Linux-Block Archive on lore.kernel.org
 help / color / Atom feed
From: Christoph Hellwig <hch@infradead.org>
To: Ming Lei <ming.lei@redhat.com>
Cc: Jens Axboe <axboe@kernel.dk>,
	linux-block@vger.kernel.org, Sagi Grimberg <sagi@grimberg.me>,
	Baolin Wang <baolin.wang7@gmail.com>,
	Christoph Hellwig <hch@infradead.org>
Subject: Re: [PATCH V6 6/6] blk-mq: support batching dispatch in case of io scheduler
Date: Mon, 29 Jun 2020 10:04:52 +0100
Message-ID: <20200629090452.GA4892@infradead.org> (raw)
In-Reply-To: <20200624230349.1046821-7-ming.lei@redhat.com>

> +/*
> + * We know bfq and deadline apply single scheduler queue instead of multi
> + * queue.
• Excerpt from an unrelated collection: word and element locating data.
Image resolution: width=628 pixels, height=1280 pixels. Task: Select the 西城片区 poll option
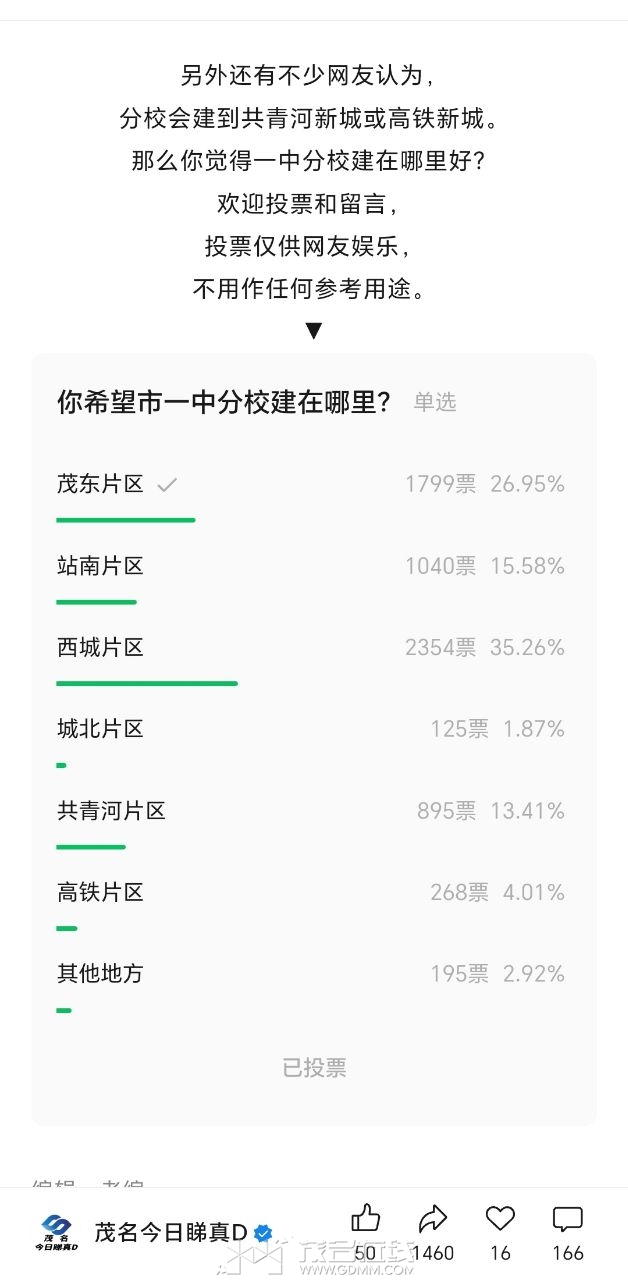[x=313, y=660]
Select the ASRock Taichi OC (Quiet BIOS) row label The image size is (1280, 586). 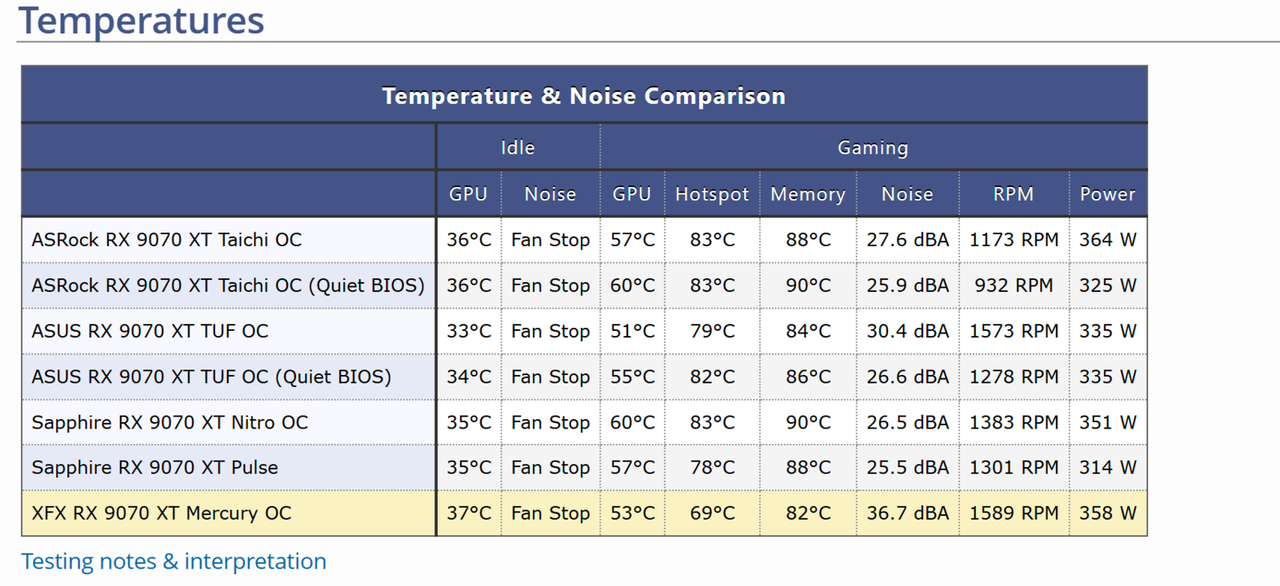click(x=228, y=285)
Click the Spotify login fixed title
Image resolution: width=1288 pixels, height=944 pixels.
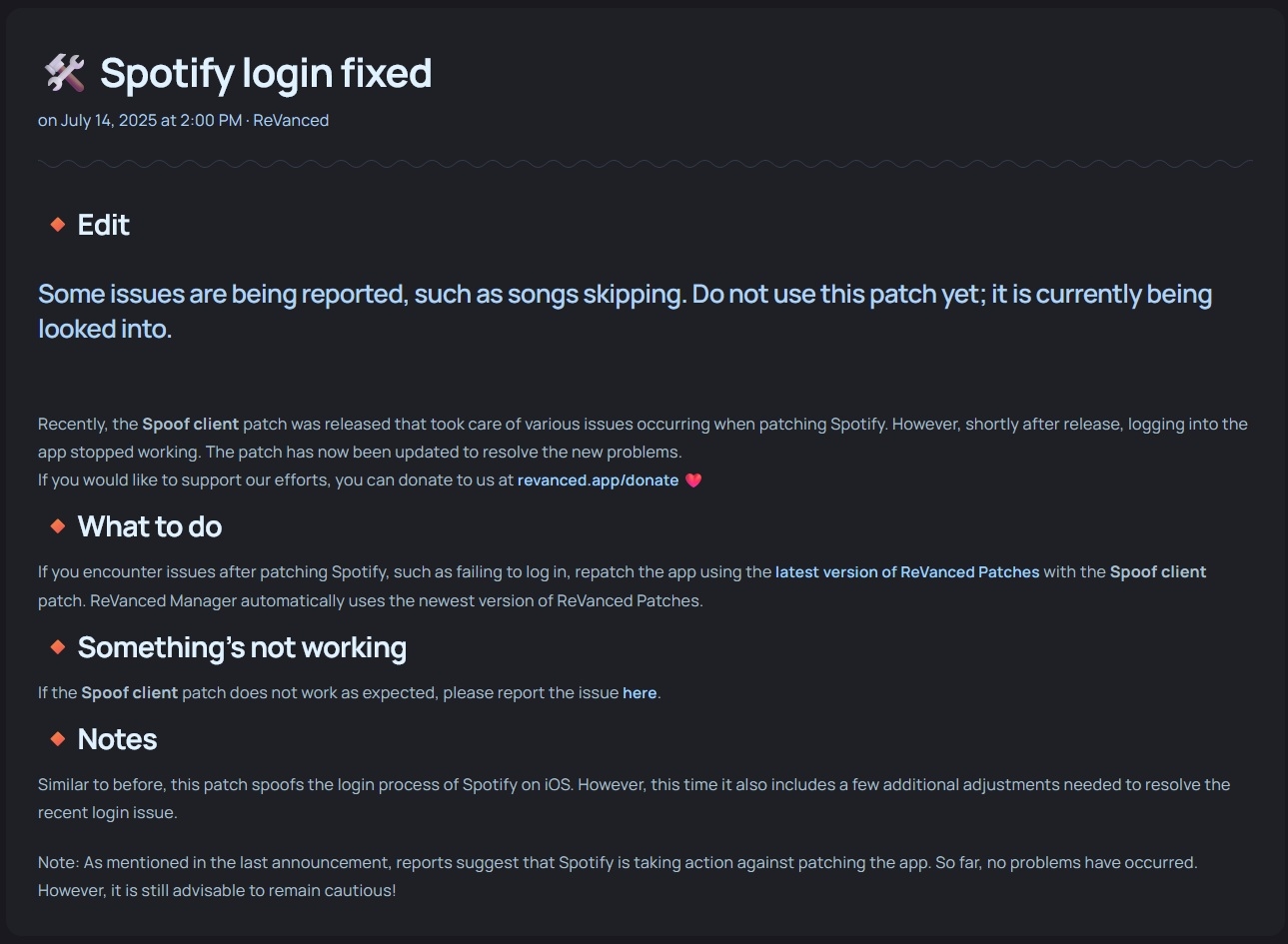pyautogui.click(x=266, y=74)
However, the two are often used on single queue devices, also
> + * the current @hctx should affect the real device status most of times
> + * because of locality principle.
> + *
> + * So use current hctx->dispatch_busy directly for figuring out batching
> + * dispatch count.
> + */

I don't really understand this comment.  Also I think the code might
be cleaner if this function is inlined as an if/else in the only
caller.

> +static inline bool blk_mq_do_dispatch_rq_lists(struct blk_mq_hw_ctx *hctx,
> +		struct list_head *lists, bool multi_hctxs, unsigned count)
> +{
> +	bool ret;
> +
> +	if (!count)
> +		return false;
> +
> +	if (likely(!multi_hctxs))
> +		return blk_mq_dispatch_rq_list(hctx, lists, count);

Keeping these checks in the callers would keep things a little cleaner,
especially as the multi hctx case only really needs the lists argument.

> +		LIST_HEAD(list);
> +		struct request *new, *rq = list_first_entry(lists,
> +				struct request, queuelist);
> +		unsigned cnt = 0;
> +
> +		list_for_each_entry(new, lists, queuelist) {
> +			if (new->mq_hctx != rq->mq_hctx)
> +				break;
> +			cnt++;
> +		}
> +
> +		if (new->mq_hctx == rq->mq_hctx)
> +			list_splice_tail_init(lists, &list);
> +		else
> +			list_cut_before(&list, lists, &new->queuelist);
> +
> +		ret = blk_mq_dispatch_rq_list(rq->mq_hctx, &list, cnt);
> +	}

I think this has two issues:  for one ret should be ORed as any dispatch
or error should leaave ret set.  Also we need to splice the dispatch
list back onto the main list here, otherwise we can lose those requests.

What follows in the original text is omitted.